# Field lines as solutions to differential equation

Instead of using arrows to represent a planar vector field, one sometimes uses families of curves called field lines. A curve $$y = y(x)$$ is a field line of the vector field $$F(x, y)$$ if at each point $$(x_0, y_0)$$ on the curve, $$F(x_0, y_0)$$ is tangent to the curve.

1. Show that the field lines $$y = y(x)$$ of a vector field $$F(x,y) = P(x,y)i + Q(x,y)j$$ are solutions to the differential equation $$dy/dx = Q/P$$.
2. Find the field lines of $$F(x, y) = yi + xj$$.

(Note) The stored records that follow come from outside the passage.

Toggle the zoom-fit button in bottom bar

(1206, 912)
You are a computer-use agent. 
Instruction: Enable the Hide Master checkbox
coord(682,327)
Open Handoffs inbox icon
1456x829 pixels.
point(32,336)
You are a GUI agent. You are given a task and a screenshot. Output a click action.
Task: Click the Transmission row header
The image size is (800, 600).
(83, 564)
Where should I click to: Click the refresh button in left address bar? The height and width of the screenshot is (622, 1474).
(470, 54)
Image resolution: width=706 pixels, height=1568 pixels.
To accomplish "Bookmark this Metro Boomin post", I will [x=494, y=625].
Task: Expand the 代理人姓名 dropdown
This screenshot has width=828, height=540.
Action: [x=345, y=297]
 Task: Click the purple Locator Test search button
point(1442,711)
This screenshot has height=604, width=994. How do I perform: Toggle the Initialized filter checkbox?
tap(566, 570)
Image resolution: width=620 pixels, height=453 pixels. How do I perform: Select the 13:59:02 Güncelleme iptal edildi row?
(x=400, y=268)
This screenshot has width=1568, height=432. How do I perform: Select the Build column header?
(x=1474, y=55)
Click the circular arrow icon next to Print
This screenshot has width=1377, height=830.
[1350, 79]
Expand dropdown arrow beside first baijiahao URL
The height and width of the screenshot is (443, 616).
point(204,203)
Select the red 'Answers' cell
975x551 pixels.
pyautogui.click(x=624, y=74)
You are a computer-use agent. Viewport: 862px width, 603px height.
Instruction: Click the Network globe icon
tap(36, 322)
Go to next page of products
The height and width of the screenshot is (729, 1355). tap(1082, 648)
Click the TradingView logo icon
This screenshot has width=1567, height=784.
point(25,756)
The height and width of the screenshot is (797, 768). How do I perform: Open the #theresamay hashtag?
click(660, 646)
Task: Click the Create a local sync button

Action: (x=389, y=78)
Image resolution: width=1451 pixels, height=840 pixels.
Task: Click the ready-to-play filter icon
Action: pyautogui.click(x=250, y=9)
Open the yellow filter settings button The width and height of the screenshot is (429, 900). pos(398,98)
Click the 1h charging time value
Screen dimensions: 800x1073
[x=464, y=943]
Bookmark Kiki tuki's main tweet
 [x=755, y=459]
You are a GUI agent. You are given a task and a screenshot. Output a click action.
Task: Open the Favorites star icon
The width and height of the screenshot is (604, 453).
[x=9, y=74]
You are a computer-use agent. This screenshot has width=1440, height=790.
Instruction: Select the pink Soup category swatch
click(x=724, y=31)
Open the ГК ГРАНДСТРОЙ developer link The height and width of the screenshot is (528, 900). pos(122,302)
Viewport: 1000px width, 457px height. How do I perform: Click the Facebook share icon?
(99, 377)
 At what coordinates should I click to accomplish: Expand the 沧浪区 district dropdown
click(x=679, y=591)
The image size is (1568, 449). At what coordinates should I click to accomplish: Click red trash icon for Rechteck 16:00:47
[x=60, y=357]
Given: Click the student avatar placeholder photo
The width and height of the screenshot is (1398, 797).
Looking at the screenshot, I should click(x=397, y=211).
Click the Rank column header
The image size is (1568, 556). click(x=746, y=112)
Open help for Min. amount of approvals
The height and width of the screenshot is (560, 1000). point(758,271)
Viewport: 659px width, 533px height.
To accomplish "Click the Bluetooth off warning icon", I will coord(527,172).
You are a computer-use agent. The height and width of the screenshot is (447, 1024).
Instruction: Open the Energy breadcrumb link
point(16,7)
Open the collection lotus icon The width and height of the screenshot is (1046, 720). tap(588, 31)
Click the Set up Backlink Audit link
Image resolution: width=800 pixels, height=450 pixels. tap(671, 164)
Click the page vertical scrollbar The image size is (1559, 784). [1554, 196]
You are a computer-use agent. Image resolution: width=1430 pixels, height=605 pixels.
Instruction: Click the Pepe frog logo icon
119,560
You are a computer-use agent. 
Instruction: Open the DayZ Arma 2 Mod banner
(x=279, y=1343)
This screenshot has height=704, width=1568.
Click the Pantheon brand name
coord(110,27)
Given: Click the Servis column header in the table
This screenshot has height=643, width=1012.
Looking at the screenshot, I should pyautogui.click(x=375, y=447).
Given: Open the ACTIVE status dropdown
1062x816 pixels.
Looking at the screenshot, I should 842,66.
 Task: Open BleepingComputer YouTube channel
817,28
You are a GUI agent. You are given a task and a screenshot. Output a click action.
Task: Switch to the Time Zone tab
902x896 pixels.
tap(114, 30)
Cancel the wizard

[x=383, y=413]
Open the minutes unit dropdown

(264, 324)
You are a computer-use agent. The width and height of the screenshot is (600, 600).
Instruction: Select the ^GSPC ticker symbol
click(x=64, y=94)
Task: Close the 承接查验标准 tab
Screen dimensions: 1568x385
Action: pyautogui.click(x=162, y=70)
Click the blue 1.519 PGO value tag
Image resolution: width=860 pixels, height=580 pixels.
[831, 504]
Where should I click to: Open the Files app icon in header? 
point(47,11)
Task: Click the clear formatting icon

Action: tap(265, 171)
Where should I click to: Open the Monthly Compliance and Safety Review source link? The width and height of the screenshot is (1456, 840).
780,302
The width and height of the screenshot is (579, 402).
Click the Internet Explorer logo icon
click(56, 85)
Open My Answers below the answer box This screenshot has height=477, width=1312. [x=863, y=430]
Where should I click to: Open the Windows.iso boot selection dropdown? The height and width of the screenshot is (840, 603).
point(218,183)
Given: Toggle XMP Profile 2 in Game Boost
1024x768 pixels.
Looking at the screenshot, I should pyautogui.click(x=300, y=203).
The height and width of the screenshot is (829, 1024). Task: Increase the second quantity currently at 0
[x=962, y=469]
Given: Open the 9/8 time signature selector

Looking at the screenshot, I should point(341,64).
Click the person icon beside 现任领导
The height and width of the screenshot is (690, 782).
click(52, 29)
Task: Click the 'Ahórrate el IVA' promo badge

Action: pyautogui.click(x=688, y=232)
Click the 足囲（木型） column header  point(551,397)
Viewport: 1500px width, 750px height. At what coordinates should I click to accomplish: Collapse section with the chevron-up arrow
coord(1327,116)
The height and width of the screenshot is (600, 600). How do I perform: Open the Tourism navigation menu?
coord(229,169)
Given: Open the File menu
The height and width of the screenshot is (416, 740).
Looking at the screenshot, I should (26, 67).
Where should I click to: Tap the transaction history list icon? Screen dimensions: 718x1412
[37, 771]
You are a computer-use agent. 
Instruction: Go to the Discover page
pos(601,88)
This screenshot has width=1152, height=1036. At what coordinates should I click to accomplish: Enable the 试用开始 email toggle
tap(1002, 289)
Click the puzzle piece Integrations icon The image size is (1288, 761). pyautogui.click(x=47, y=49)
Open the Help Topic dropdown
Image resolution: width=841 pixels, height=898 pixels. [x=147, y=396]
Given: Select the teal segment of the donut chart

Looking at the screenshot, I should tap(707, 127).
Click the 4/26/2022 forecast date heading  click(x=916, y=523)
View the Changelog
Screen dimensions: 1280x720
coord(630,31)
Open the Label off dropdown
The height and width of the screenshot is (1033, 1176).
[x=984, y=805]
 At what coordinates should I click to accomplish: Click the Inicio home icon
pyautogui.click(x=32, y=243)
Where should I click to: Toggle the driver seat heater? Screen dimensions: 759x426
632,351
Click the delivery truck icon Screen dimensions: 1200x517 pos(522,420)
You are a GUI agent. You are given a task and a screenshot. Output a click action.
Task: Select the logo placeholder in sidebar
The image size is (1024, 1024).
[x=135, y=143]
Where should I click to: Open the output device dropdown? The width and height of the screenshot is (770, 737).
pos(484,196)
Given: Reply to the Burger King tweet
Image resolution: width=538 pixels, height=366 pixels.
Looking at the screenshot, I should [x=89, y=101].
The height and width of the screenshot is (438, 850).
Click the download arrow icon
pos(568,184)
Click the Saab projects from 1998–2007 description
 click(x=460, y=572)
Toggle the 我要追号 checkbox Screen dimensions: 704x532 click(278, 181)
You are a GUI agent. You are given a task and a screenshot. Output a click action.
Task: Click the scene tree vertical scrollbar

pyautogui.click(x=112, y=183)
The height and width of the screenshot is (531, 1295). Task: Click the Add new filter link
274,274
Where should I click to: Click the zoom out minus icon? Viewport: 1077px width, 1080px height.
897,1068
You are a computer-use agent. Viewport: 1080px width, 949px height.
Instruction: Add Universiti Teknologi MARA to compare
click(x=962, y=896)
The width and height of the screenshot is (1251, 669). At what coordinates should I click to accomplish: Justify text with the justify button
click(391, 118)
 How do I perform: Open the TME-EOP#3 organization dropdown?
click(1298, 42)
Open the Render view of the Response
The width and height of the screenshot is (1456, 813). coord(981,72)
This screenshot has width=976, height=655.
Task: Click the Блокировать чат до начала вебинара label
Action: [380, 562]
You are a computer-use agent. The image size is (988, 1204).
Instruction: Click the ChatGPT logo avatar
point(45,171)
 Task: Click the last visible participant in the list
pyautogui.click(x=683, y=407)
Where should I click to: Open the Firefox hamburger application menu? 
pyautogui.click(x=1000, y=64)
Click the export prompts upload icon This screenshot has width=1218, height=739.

If $$y(x)$$ is a field line, this means that at every $$x$$ you have that $$F(x,y)$$ is colinear with the derivative of $$(x,y(x))$$, which is $$(1,y'(x))$$. So for each $$x$$ there is a number $$\alpha(x)$$ such that $$(P(x,y(x)),Q(x,y(x)))=\alpha(x)\,(1,y'(x)).$$ Thus $$P(x,y(x))=\alpha(x),\ \ \ Q(x,y(x))=\alpha(x)\,y'(x)=P(x,y(x))\,y'(x).$$ Thus $$y'(x)=\frac{Q(x,y(x))}{P(x,y(x))}.$$ When $$F(x,y)=(y,x),$$ the differential equation becomes $$y'=\frac{x}{y},$$ with solution $$y=\sqrt{x^2+y(x_0)^2-x_0^2}$$ when $$y>0$$ and $$y=-\sqrt{x^2+y(x_0)^2-x_0^2}$$ when $$y<0$$.

We consider the curve

$$\alpha(x) = (x, y(x)), \tag 1$$

with tangent vector

$$\alpha'(x) = (1, y'(x)) = \mathbf i + y'(x) \mathbf j; \tag 2$$

if

$$F(x, y) = P(x, y) \mathbf i + Q(x, y) \mathbf j \tag 3$$

is tangent to $$\alpha(x)$$ at $$(x, y)$$, then $$\alpha'(x)$$ is collinear with $$F(x, y)$$; that is, there is some

$$0 \ne \beta \in \Bbb R \tag 4$$

with

$$\alpha'(x) = \beta F(x, y); \tag 5$$

that is, by virtue of (2) and (3),

$$\mathbf i + y'(x) \mathbf j = \beta P(x, y) \mathbf i + \beta Q(x, y) \mathbf j; \tag 6$$

comparing coefficients yields

$$\beta P(x, y) = 1, \tag 7$$

and

$$\beta Q(x, y) = y'(x); \tag 8$$

we observe that (7) implies $$P(x, y) \ne 0$$, hence we have

$$\beta = \dfrac{1}{P(x, y)}, \tag 9$$

and combining this with (8) we find

$$y'(x) = \beta Q(x, y) = \dfrac{1}{P(x, y)} Q(x, y) = \dfrac{Q(x, y)}{P(x, y)}. \tag{10}$$

Now with

$$F(x, y) = y \mathbf i + x \mathbf j, \tag{11}$$

we obtain

$$y'(x) = \dfrac{x}{y}, \tag{12}$$

or

$$yy'(x) = x; \tag{13}$$

we observe that

$$\dfrac{1}{2}(y^2(x))' = yy'(x); \tag{14}$$

(13) may thus be written as

$$\dfrac{1}{2}(y^2(x))' = \dfrac{1}{2}(x^2)', \tag{15}$$

or

$$\dfrac{1}{2}(y^2(x) - x^2)' = 0, \tag{16}$$

whence

$$(y^2(x) - x^2)' = 0, \tag{17}$$

which implies that

$$y^2(x) - x^2 = C, \; \text{a constant}; \tag{18}$$

the field lines of (11) are thus the curves

$$y^2 - x^2 = C, \tag{19}$$

which is a family of hyperbolas in $$\Bbb R^2$$.